- Born: 14 November 1968 (age 57) Nagano Prefecture, Japan
- Occupation: Film director

= Tomoyuki Furumaya =

Japanese film director (born 1968)

Tomoyuki Furumaya (古厩 智之, Furumaya Tomoyuki) (born 14 November 1968) is a Japanese film director.

==Career==
Born in Nagano Prefecture, Furumaya was attending Nihon University when his 16mm film, Shakunetsu no dojjibōru, won the grand prize at the Pia Film Festival. That earned him a Pia Scholarship to make his first theatrical feature, This Window Is Yours, a film that won the first Dragons and Tigers Award at the Vancouver International Film Festival and helped him get the Directors Guild of Japan New Directors Award in 1994. His film Bad Company won a Tiger Award and the FIPRESCI Award at the 2001 Rotterdam Film Festival. Sayonara Midori-chan also was the runner-up in the competition at the 2005 Three Continents Festival. He has also worked on such television programs as Mori no Asagao.

**TO DO:**
1) Echo the passage of the Tomoyuki Furumaya biography that begins at the words "Tomoyuki Furumaya (古厩" and stops after the words "Mori no Asagao.".
2) In the Tomoyuki Furumaya biography, what did the Pia Scholarship allow him to make?

**DATA LINES:**
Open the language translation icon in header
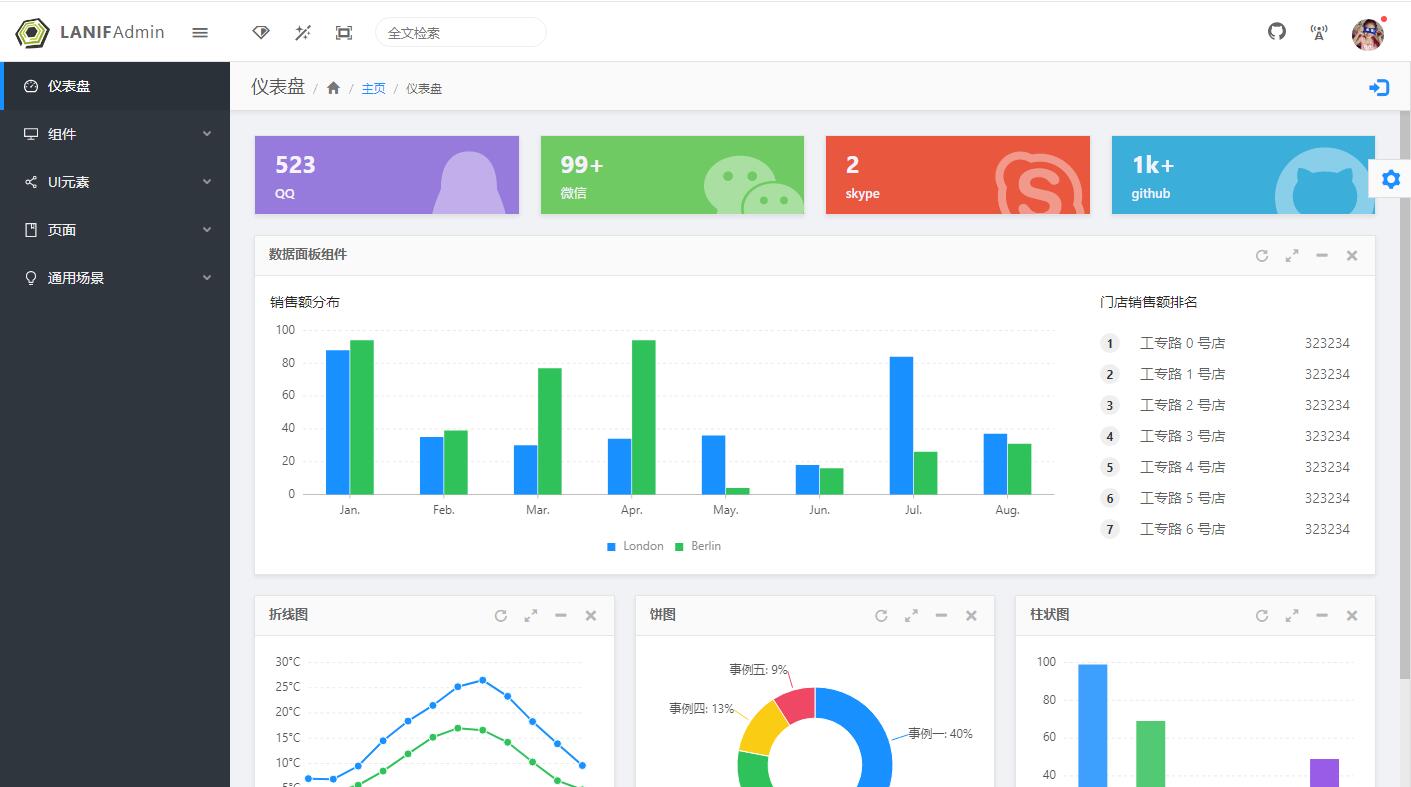point(1319,33)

**EXERCISE RESULTS:**
1)
Tomoyuki Furumaya (古厩 智之, Furumaya Tomoyuki) (born 14 November 1968) is a Japanese film director.

==Career==
Born in Nagano Prefecture, Furumaya was attending Nihon University when his 16mm film, Shakunetsu no dojjibōru, won the grand prize at the Pia Film Festival. That earned him a Pia Scholarship to make his first theatrical feature, This Window Is Yours, a film that won the first Dragons and Tigers Award at the Vancouver International Film Festival and helped him get the Directors Guild of Japan New Directors Award in 1994. His film Bad Company won a Tiger Award and the FIPRESCI Award at the 2001 Rotterdam Film Festival. Sayonara Midori-chan also was the runner-up in the competition at the 2005 Three Continents Festival. He has also worked on such television programs as Mori no Asagao.

2) His first theatrical feature, This Window Is Yours.